(Provided data begins)
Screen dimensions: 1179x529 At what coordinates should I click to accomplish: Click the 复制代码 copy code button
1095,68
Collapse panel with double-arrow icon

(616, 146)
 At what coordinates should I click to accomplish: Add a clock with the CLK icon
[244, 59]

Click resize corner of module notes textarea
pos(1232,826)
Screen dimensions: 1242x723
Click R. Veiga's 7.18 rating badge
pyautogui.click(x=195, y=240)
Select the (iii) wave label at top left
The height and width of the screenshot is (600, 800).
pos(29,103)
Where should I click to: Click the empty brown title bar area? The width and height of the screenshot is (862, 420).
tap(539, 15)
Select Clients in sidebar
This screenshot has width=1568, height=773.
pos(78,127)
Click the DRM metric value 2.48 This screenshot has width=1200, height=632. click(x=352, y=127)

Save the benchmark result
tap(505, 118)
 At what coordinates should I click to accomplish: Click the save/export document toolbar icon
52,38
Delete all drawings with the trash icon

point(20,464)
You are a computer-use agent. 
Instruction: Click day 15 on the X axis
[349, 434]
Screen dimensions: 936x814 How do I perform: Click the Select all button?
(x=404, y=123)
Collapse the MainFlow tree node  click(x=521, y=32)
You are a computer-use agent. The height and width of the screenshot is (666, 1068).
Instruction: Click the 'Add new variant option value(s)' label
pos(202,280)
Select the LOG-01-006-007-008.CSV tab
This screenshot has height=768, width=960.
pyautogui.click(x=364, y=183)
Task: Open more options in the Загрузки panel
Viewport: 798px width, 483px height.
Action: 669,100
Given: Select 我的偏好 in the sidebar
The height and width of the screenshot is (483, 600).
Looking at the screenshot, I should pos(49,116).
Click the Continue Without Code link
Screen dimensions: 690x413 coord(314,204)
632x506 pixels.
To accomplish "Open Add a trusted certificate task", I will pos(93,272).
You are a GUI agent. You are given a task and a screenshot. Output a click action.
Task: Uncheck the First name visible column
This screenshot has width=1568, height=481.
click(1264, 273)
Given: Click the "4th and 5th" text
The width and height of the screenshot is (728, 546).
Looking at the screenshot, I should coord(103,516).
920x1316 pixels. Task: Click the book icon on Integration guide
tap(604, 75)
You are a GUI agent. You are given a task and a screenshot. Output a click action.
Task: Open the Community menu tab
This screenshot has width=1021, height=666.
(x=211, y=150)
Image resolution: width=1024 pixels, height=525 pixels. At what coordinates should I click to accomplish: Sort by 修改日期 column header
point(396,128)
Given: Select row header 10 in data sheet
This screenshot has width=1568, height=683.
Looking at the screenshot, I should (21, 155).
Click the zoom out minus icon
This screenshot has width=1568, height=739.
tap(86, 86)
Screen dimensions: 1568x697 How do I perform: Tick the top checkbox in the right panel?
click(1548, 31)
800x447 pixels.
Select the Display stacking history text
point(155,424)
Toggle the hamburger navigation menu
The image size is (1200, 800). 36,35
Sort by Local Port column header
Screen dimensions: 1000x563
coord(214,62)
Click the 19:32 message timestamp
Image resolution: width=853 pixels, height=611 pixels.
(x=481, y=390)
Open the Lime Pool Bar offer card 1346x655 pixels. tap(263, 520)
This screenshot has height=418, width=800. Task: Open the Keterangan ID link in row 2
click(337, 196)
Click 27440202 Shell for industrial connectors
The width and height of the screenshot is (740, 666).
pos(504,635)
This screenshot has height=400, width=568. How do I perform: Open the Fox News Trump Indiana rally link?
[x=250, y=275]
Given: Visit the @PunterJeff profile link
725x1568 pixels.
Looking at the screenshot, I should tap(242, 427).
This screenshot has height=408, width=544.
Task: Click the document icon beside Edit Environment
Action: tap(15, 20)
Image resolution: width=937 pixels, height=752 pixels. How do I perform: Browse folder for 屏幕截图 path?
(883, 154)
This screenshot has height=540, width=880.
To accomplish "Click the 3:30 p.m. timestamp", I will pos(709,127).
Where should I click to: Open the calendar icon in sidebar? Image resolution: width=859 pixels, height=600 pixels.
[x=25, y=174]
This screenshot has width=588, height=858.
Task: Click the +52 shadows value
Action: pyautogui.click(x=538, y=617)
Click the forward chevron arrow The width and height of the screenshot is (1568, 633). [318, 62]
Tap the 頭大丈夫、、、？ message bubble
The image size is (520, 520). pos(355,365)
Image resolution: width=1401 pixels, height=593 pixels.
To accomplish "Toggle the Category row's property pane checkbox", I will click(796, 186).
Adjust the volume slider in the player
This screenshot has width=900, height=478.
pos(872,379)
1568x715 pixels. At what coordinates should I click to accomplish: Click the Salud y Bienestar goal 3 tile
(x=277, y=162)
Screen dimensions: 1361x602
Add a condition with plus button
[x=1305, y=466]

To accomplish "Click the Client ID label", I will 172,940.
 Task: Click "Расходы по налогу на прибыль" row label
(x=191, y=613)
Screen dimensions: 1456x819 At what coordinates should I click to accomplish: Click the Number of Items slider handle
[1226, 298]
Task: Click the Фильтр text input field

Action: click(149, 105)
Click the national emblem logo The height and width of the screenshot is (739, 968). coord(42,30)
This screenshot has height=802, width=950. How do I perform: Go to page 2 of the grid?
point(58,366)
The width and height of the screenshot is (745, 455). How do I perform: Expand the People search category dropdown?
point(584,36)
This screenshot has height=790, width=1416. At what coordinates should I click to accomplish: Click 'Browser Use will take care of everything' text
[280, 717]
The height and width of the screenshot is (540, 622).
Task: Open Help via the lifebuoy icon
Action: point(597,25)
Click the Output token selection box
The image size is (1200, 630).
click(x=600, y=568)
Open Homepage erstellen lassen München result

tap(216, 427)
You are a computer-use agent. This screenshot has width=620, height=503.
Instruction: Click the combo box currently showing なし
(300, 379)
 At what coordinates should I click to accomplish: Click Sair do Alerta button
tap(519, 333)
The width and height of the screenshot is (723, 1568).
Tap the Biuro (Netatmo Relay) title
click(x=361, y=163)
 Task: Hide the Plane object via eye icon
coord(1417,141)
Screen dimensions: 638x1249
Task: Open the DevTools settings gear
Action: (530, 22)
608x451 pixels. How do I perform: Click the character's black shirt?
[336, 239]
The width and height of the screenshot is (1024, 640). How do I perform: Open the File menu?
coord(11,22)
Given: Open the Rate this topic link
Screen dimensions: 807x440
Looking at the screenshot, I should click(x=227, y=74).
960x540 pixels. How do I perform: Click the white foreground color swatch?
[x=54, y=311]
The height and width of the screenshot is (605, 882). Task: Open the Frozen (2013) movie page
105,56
(Provided data ends)
### The problem
The response must be an exact reproduction of all the entries.

### Your response
Screen dimensions: 1179x529 At what coordinates should I click to accomplish: Click the 复制代码 copy code button
1095,68
Collapse panel with double-arrow icon

(616, 146)
 At what coordinates should I click to accomplish: Add a clock with the CLK icon
[244, 59]

Click resize corner of module notes textarea
pos(1232,826)
Screen dimensions: 1242x723
Click R. Veiga's 7.18 rating badge
pyautogui.click(x=195, y=240)
Select the (iii) wave label at top left
The height and width of the screenshot is (600, 800).
pos(29,103)
Where should I click to: Click the empty brown title bar area? The width and height of the screenshot is (862, 420).
tap(539, 15)
Select Clients in sidebar
This screenshot has width=1568, height=773.
pos(78,127)
Click the DRM metric value 2.48 This screenshot has width=1200, height=632. click(x=352, y=127)

Save the benchmark result
tap(505, 118)
 At what coordinates should I click to accomplish: Click the save/export document toolbar icon
52,38
Delete all drawings with the trash icon

point(20,464)
You are a computer-use agent. 
Instruction: Click day 15 on the X axis
[349, 434]
Screen dimensions: 936x814 How do I perform: Click the Select all button?
(x=404, y=123)
Collapse the MainFlow tree node  click(x=521, y=32)
You are a computer-use agent. The height and width of the screenshot is (666, 1068).
Instruction: Click the 'Add new variant option value(s)' label
pos(202,280)
Select the LOG-01-006-007-008.CSV tab
This screenshot has height=768, width=960.
pyautogui.click(x=364, y=183)
Task: Open more options in the Загрузки panel
Viewport: 798px width, 483px height.
Action: 669,100
Given: Select 我的偏好 in the sidebar
The height and width of the screenshot is (483, 600).
Looking at the screenshot, I should pos(49,116).
Click the Continue Without Code link
Screen dimensions: 690x413 coord(314,204)
632x506 pixels.
To accomplish "Open Add a trusted certificate task", I will pos(93,272).
You are a GUI agent. You are given a task and a screenshot. Output a click action.
Task: Uncheck the First name visible column
This screenshot has width=1568, height=481.
click(1264, 273)
Given: Click the "4th and 5th" text
The width and height of the screenshot is (728, 546).
Looking at the screenshot, I should coord(103,516).
920x1316 pixels. Task: Click the book icon on Integration guide
tap(604, 75)
You are a GUI agent. You are given a task and a screenshot. Output a click action.
Task: Open the Community menu tab
This screenshot has width=1021, height=666.
(x=211, y=150)
Image resolution: width=1024 pixels, height=525 pixels. At what coordinates should I click to accomplish: Sort by 修改日期 column header
point(396,128)
Given: Select row header 10 in data sheet
This screenshot has width=1568, height=683.
Looking at the screenshot, I should (21, 155).
Click the zoom out minus icon
This screenshot has width=1568, height=739.
tap(86, 86)
Screen dimensions: 1568x697 How do I perform: Tick the top checkbox in the right panel?
click(1548, 31)
800x447 pixels.
Select the Display stacking history text
point(155,424)
Toggle the hamburger navigation menu
The image size is (1200, 800). 36,35
Sort by Local Port column header
Screen dimensions: 1000x563
coord(214,62)
Click the 19:32 message timestamp
Image resolution: width=853 pixels, height=611 pixels.
(x=481, y=390)
Open the Lime Pool Bar offer card 1346x655 pixels. tap(263, 520)
This screenshot has height=418, width=800. Task: Open the Keterangan ID link in row 2
click(337, 196)
Click 27440202 Shell for industrial connectors
The width and height of the screenshot is (740, 666).
pos(504,635)
This screenshot has height=400, width=568. How do I perform: Open the Fox News Trump Indiana rally link?
[x=250, y=275]
Given: Visit the @PunterJeff profile link
725x1568 pixels.
Looking at the screenshot, I should tap(242, 427).
This screenshot has height=408, width=544.
Task: Click the document icon beside Edit Environment
Action: tap(15, 20)
Image resolution: width=937 pixels, height=752 pixels. How do I perform: Browse folder for 屏幕截图 path?
(883, 154)
This screenshot has height=540, width=880.
To accomplish "Click the 3:30 p.m. timestamp", I will pos(709,127).
Where should I click to: Open the calendar icon in sidebar? Image resolution: width=859 pixels, height=600 pixels.
[x=25, y=174]
This screenshot has width=588, height=858.
Task: Click the +52 shadows value
Action: pyautogui.click(x=538, y=617)
Click the forward chevron arrow The width and height of the screenshot is (1568, 633). [318, 62]
Tap the 頭大丈夫、、、？ message bubble
The image size is (520, 520). pos(355,365)
Image resolution: width=1401 pixels, height=593 pixels.
To accomplish "Toggle the Category row's property pane checkbox", I will click(796, 186).
Adjust the volume slider in the player
This screenshot has width=900, height=478.
pos(872,379)
1568x715 pixels. At what coordinates should I click to accomplish: Click the Salud y Bienestar goal 3 tile
(x=277, y=162)
Screen dimensions: 1361x602
Add a condition with plus button
[x=1305, y=466]

To accomplish "Click the Client ID label", I will 172,940.
 Task: Click "Расходы по налогу на прибыль" row label
(x=191, y=613)
Screen dimensions: 1456x819 At what coordinates should I click to accomplish: Click the Number of Items slider handle
[1226, 298]
Task: Click the Фильтр text input field

Action: click(149, 105)
Click the national emblem logo The height and width of the screenshot is (739, 968). coord(42,30)
This screenshot has height=802, width=950. How do I perform: Go to page 2 of the grid?
point(58,366)
The width and height of the screenshot is (745, 455). How do I perform: Expand the People search category dropdown?
point(584,36)
This screenshot has height=790, width=1416. At what coordinates should I click to accomplish: Click 'Browser Use will take care of everything' text
[280, 717]
The height and width of the screenshot is (540, 622).
Task: Open Help via the lifebuoy icon
Action: point(597,25)
Click the Output token selection box
The image size is (1200, 630).
click(x=600, y=568)
Open Homepage erstellen lassen München result

tap(216, 427)
You are a computer-use agent. This screenshot has width=620, height=503.
Instruction: Click the combo box currently showing なし
(300, 379)
 At what coordinates should I click to accomplish: Click Sair do Alerta button
tap(519, 333)
The width and height of the screenshot is (723, 1568).
Tap the Biuro (Netatmo Relay) title
click(x=361, y=163)
 Task: Hide the Plane object via eye icon
coord(1417,141)
Screen dimensions: 638x1249
Task: Open the DevTools settings gear
Action: (530, 22)
608x451 pixels. How do I perform: Click the character's black shirt?
[336, 239]
The width and height of the screenshot is (1024, 640). How do I perform: Open the File menu?
coord(11,22)
Given: Open the Rate this topic link
Screen dimensions: 807x440
Looking at the screenshot, I should click(x=227, y=74).
960x540 pixels. How do I perform: Click the white foreground color swatch?
[x=54, y=311]
The height and width of the screenshot is (605, 882). Task: Open the Frozen (2013) movie page
105,56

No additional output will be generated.